→ Information shown:
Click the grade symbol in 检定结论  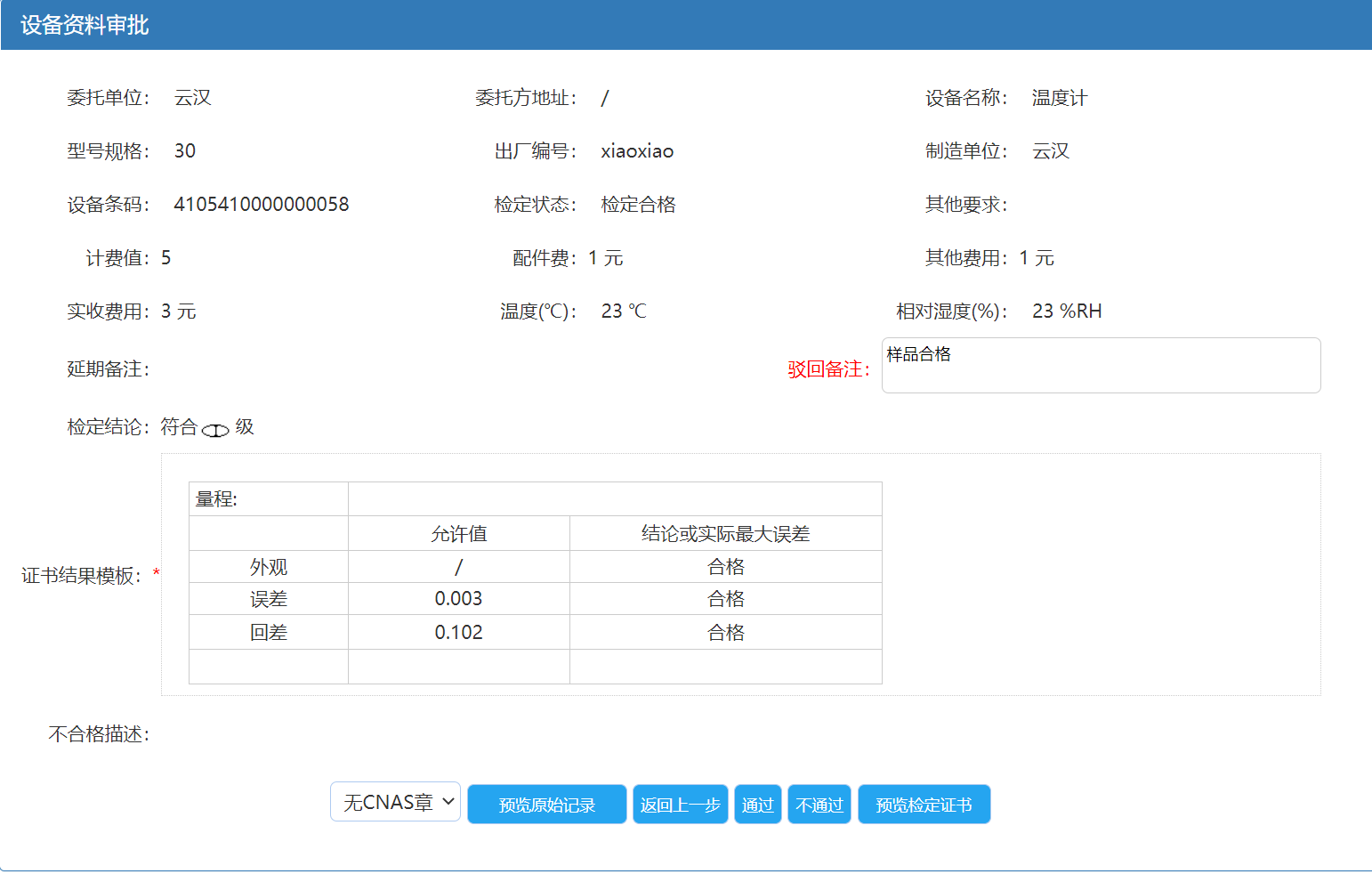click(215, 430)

==

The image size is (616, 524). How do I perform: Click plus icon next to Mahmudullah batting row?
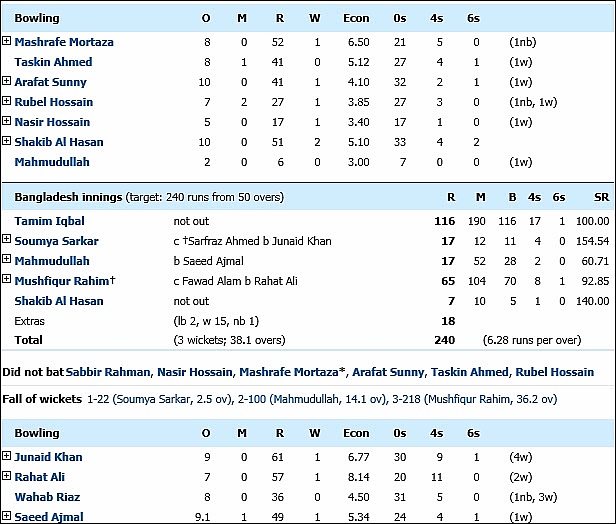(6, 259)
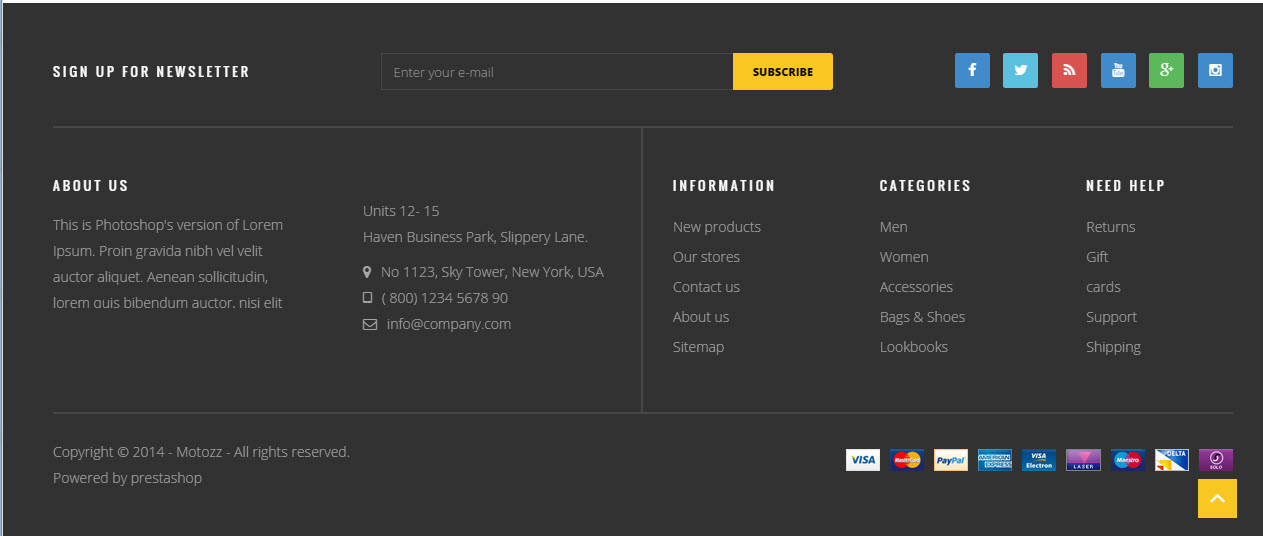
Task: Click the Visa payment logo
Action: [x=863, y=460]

* * *

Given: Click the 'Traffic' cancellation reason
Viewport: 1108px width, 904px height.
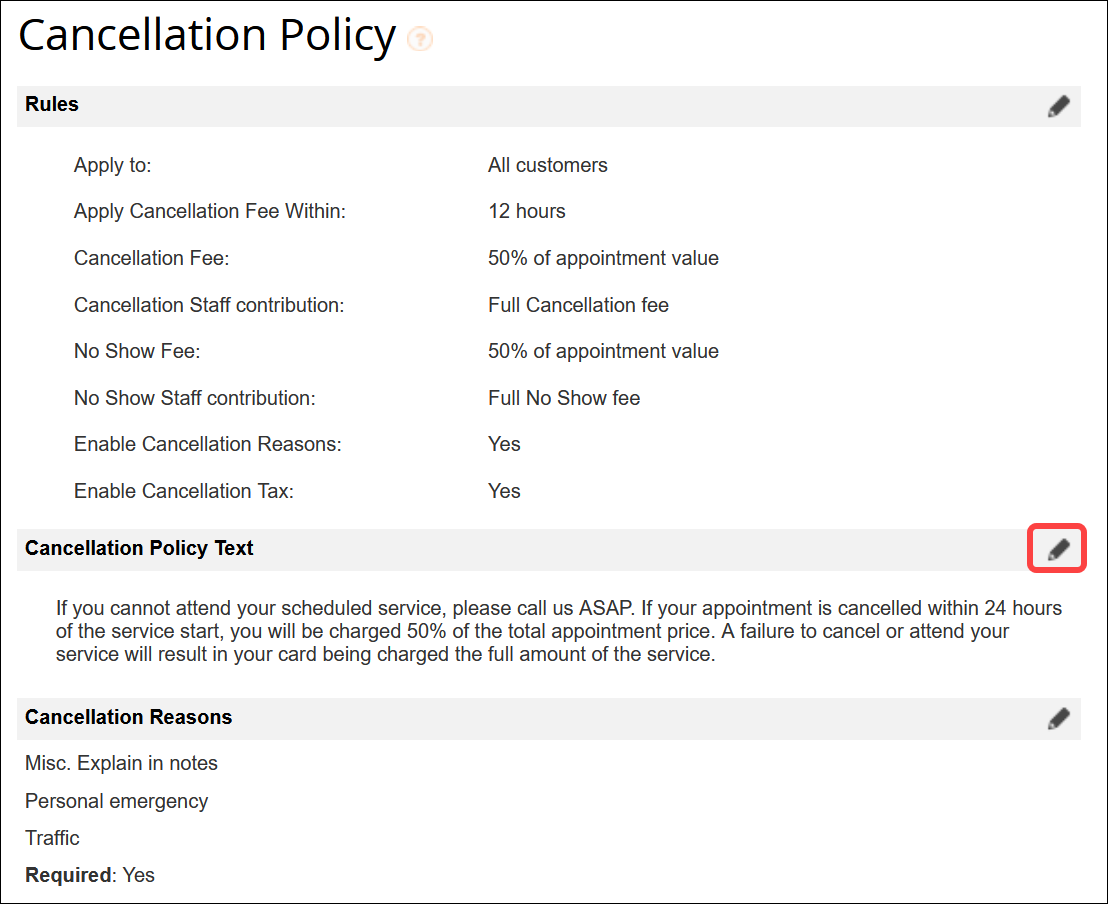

→ Task to complete: Above this task is a listing. Restate, word for word and with nothing added, the lines from the one with "Given: Click the" through the one with "Viewport: 1108px width, 904px height.".

→ Solved problem:
Given: Click the 'Traffic' cancellation reason
Viewport: 1108px width, 904px height.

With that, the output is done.